Stored items:
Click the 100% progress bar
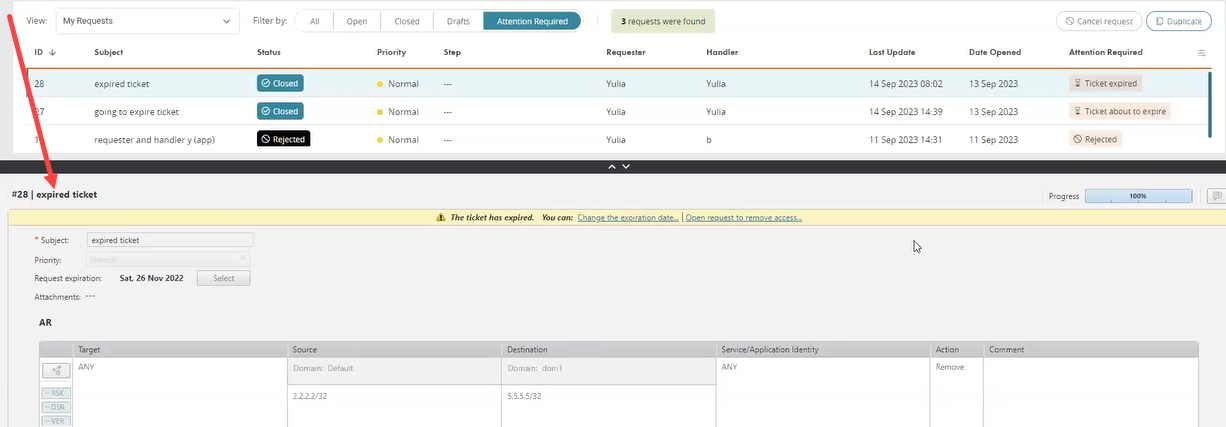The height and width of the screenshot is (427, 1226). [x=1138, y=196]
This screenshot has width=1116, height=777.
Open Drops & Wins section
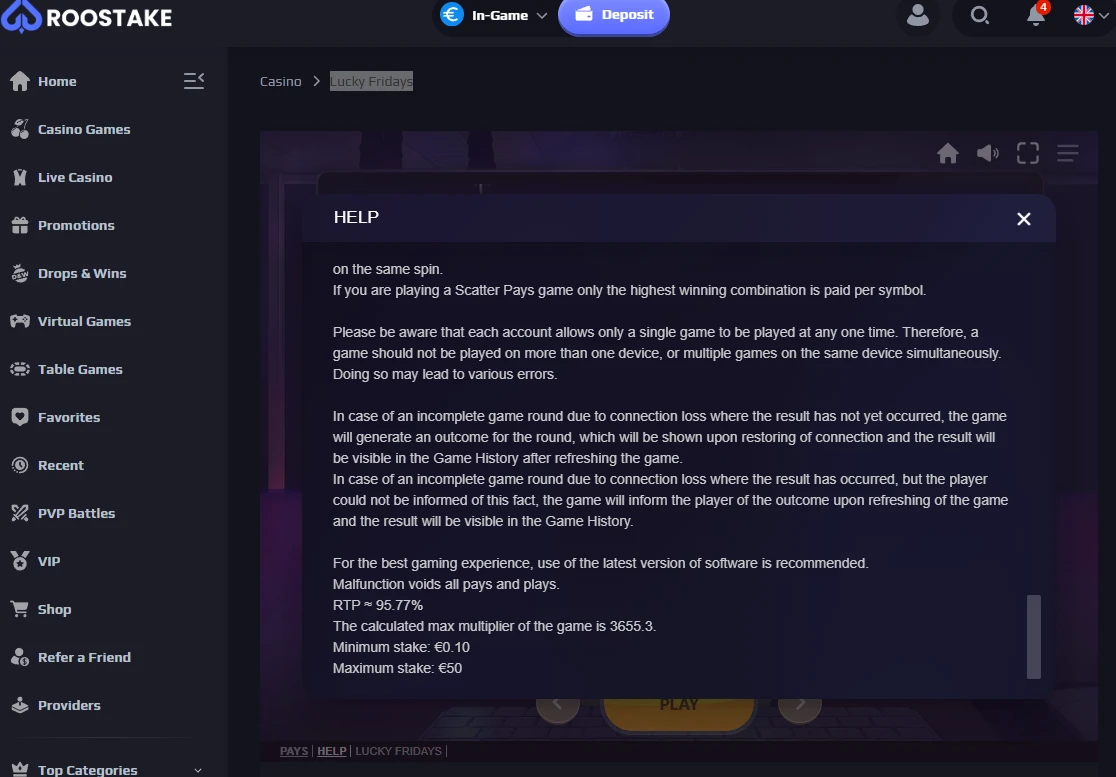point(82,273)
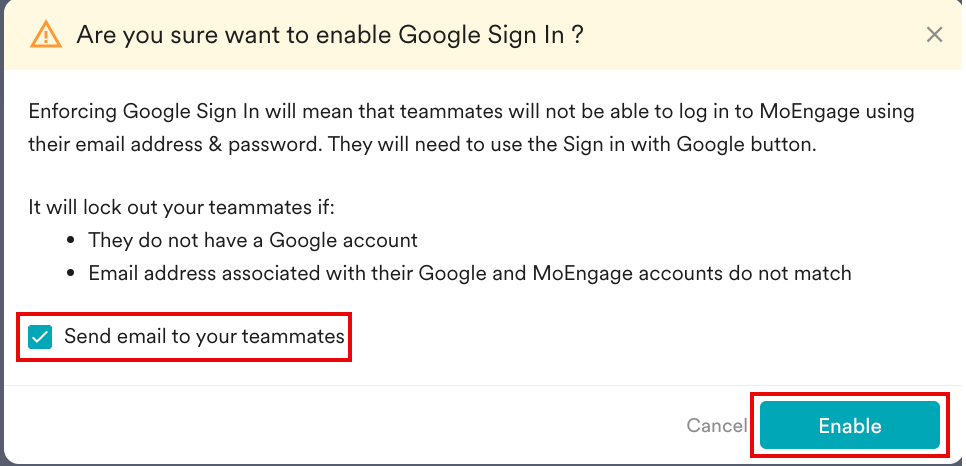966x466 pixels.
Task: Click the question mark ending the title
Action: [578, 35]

▸ Problem details:
Please retype every record shown above, exactly as written, but without pictures.

▸ Answer:
Click the 100% progress bar
The height and width of the screenshot is (427, 1226). [x=1138, y=196]
This screenshot has width=1116, height=777.
Open Drops & Wins section
point(82,273)
966x466 pixels.
Task: Click the question mark ending the title
Action: [578, 35]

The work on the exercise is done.